Старуха, пока обедала первая очередь, тоже пряла. А когда разговор зашел о том, кому идти на брань, прясть перестала: открыла рот, слушая. Веретено в руке замерло. Потом, как только чада слезли с печи и брызнули за стол, она молча залезла на печь.
Савелий окликнул ее:
— Онюшка, ты-то почто не садишься за стол?
— Не в охо-отку чтой-та, — жалобно протянула она.
Глава двенадцатая. Брат сердится на брата
После обеда легли отдохнуть. Савелий полез на теплую печь, ко внучатам. Под его крепкий храп вскоре поуснули все: мужчины — на полу, на соломе, застеленной меховыми овчинами; женщины — на полатях и лавках. Лишь Карп и Варя не сомкнули глаз — он ворочался на своих овчинах, и солома из-под них выбилась, а Варя лежала на полатях недвижно, уставя взгляд на темный от копоти потолок.
Савелий первым же и проснулся. Раздирая рот и крестя его, зевнул широко, с легким завываньем. Тем и разбудил семейство. И сразу — возня, говор, смех. Обувались, одевались. Крепко обернув ноги онучами, Савелий ходил по избе твердой походкой, поторапливая сыновей к делам и поварчивая де, мешкаете, время упускаете! Но был доволен (отстоял-таки любимца!), благодушен. Стали разбирать с деревянных гвоздей запоны — ухватил за руку Карпа:
— Тебе, сынок (в голосе — заботливость) завтря на сбор пешцев отдохнул бы… С Федоткой попои скотину, задай корму да и, коль в охотку, сбегай в лес за тетеревом. Знаю, любишь, едреныть, ходить на тетеревов…

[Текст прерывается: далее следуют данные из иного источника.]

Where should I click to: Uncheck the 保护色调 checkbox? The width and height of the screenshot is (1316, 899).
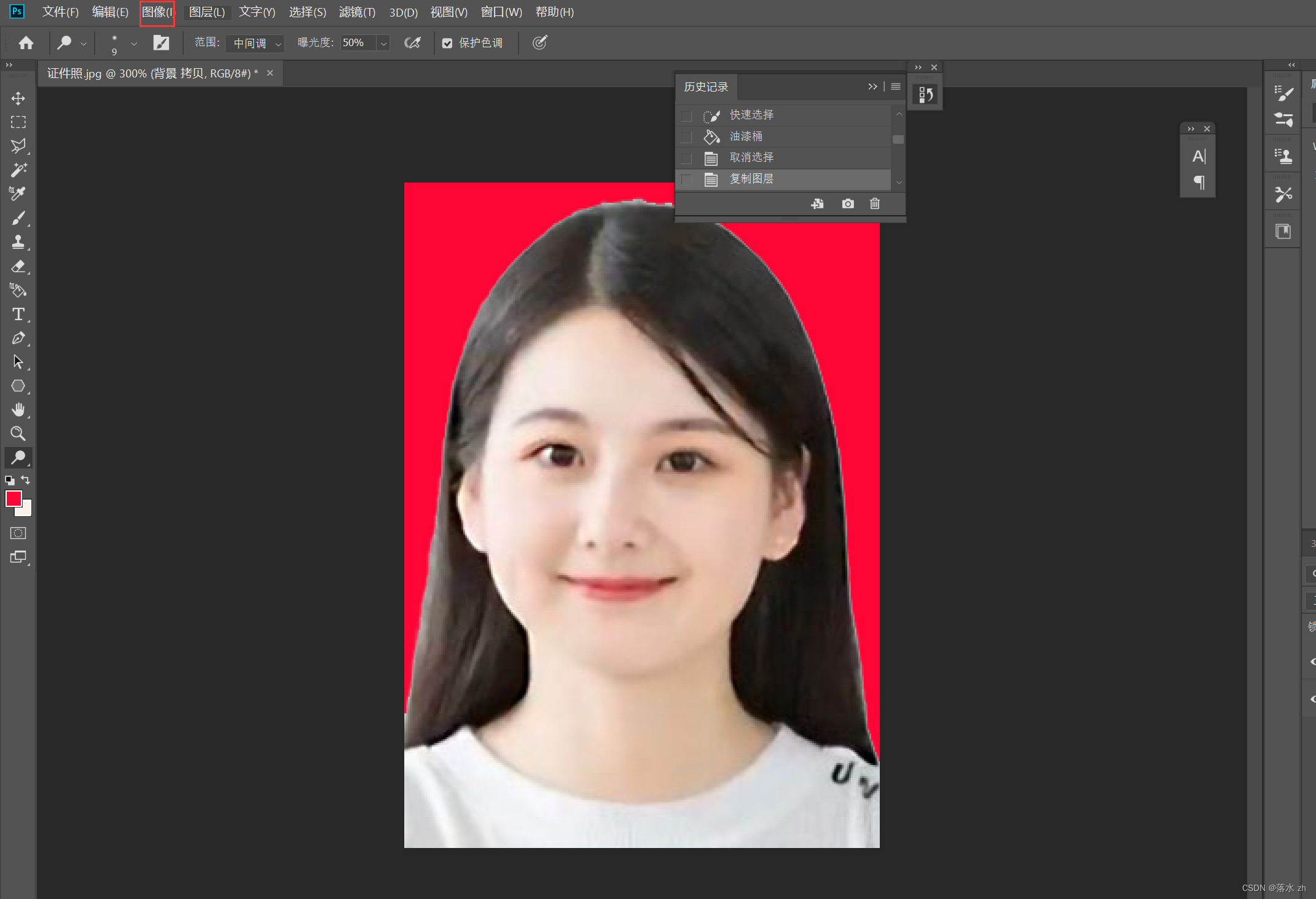pos(447,43)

Карп кивнул — был удоволен хотя бы этой малой отцовской поблажкой.
Тут вступил в разговор племянник Савелия — Федот, — обратился к нему за разъяснением: ему-то теперь как быть без своего старшего напарника и наставника Карпа? Федот был сильно озадачен решением Савелия послать на войну Карпа — ведь без напарника он мог остаться не у дел. Но, оказалось, хозяин успел подумать и о нем.
— Тебе, Федотка, удача в руки идет, — сказал Савелий. — Иди-ка, милок, в посоху заместо Павлуни — так и быть, чем чужому-то человеку отдать коней, лучше тебе их отдам!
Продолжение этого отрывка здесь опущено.